Tuesday, June 21, 2011

How The Best Birthdays Can Be Altars


After reading birthday cards in bed from my Joey and my treasures.

After my Joey gave me a machete (yes, a real machete for all those lovely snakes making way through our farm fields) for my birthday.

After lunch with one of the godliest women I know.

After pizza and friends and candles and cake on the farm.

After an already most lovely day...

My Joey and I, we tucked the kids in their beds. We gathered the stones that we had been collecting into the back of his rusted -old pickup and drove the pickup into the thunder-storm sky, a mere 100 yards from our front porch onto the north field. In the center of it lies a sole tree stump... it's dead but still towers far above our heads.



He set up two red chairs (walmart specials:) in the bed of the pickup. The view was glorious, we could see the dark clouds shifting and beams of light making themselves known through the fog as the sun set over the mountains.


As the weeks have past the kids and I have been reading through the Old Testament. We've shunned at the horrific things that they had to go through... looked into our own hearts and seen ourselves in those doubting Israelites... sat in wonder as the words unfolded the details of our God parting the Red Sea, raining food down from the heavens, quenching their thirst by bringing forth water from a rock of all things.

And my Joey and I, we've been reminiscing of all the times in which God has been faithful to us. Talking about how easily we forget. How the story of the Israelites just might be parallel to the story of our own lives. And throughout the whole old testament the Lord has His people building these altars, places of remembrance. Tangible evidence of His faithfulness.

So with the sunlight disappearing behind the hills, we sat in the back of that old pick up and with a permanent marker we took each stone and remembered.
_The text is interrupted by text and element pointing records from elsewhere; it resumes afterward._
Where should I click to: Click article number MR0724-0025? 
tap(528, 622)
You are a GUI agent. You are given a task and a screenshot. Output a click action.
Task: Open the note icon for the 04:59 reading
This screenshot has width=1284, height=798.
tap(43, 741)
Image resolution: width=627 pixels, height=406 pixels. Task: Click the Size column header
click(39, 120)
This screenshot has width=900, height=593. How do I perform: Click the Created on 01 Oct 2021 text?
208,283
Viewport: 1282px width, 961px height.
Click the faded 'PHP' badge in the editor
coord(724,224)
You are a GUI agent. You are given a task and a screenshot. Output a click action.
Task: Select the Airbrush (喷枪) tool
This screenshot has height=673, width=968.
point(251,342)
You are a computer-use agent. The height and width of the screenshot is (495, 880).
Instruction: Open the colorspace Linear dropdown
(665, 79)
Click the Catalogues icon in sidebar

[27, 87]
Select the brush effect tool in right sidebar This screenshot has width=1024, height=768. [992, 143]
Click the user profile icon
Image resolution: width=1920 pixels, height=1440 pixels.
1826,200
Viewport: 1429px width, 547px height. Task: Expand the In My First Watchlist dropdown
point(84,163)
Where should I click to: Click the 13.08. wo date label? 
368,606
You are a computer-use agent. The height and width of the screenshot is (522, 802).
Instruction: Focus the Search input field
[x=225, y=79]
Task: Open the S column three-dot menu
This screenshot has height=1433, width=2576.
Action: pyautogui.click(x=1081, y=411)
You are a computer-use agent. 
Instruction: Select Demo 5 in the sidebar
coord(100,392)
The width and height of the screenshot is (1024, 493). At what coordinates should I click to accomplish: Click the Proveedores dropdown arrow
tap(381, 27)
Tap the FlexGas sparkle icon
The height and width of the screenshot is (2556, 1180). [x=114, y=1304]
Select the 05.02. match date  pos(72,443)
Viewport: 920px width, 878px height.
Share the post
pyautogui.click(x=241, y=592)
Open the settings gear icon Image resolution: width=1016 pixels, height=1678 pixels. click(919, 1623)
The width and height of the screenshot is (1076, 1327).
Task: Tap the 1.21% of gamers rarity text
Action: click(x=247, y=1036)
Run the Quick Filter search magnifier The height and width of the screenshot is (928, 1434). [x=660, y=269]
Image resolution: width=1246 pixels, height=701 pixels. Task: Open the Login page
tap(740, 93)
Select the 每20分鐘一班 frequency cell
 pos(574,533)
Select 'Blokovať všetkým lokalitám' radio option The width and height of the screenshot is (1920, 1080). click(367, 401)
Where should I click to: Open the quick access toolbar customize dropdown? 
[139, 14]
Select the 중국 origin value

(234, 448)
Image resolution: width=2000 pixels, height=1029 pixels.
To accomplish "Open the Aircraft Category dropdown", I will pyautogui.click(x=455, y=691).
We wrote down things He's walked us through in our 11 years together... the way His presence surrounded us in that hospital room when our first two boys were born. The way he united us, showered peace upon us, taught us to surrender our deepest desires to Him. The way He was with us just the same the day that we met our Siah, the way the room filled with a baby's cry and both our eyes rained with tears of truly unspeakable joy. The way looked at each other in complete awe and gratitude, this time knowing that our little boy was pure gift, 100% miracle. We remembered the way He blessed twice in a year and brought us our Hal. We remembered His financial provision through every season. The times He's brought checks in the mail and food to our table.
We wrote them down and one by one we put them under the towering trunk in the field, our field, the field that to us represents the miracles of Him in our lives.

Once all the stones were laid bare and open under that tree, he took my hand and prayed gratitude... thankfulness for what Christ has done... thankfulness for what he will do... thankfulness for me, his wife for life.




This morning I opened up the Bible at breakfast to where we had left off the previous morning with Joshua leading the Israelites into the promise land and this is what it said...

"When in time to come your children ask you, 'What do these stones here mean?' then you must tell them, 'The Lord our God dried up the water of the Jordan for us here, so that we passed over on dry ground.' And this monument will remind you that the hand of the Lord is mighty and you must fear your God forever." Joshua 4:22

We might not yet have seen the Lord dry up the Jordan so that we can walk over it, but we have for certain seen His faithfulness continuously in our lives. Lord willing we will be on this farm for some years, and now in the center of all that He's provided for us here, there's an "altar." A place where we can continue to write a few words and a date and remember that He permeates this place, these hearts, this family. A place that for years to come, our kids will have a visual tangible reminder that God is trustworthy in all things. A place that we hope will help us never to forget. :)

When he was done praying over us by the tree in the field, he held me long and I whispered with my face up against his,
"This just might be the best birthday yet."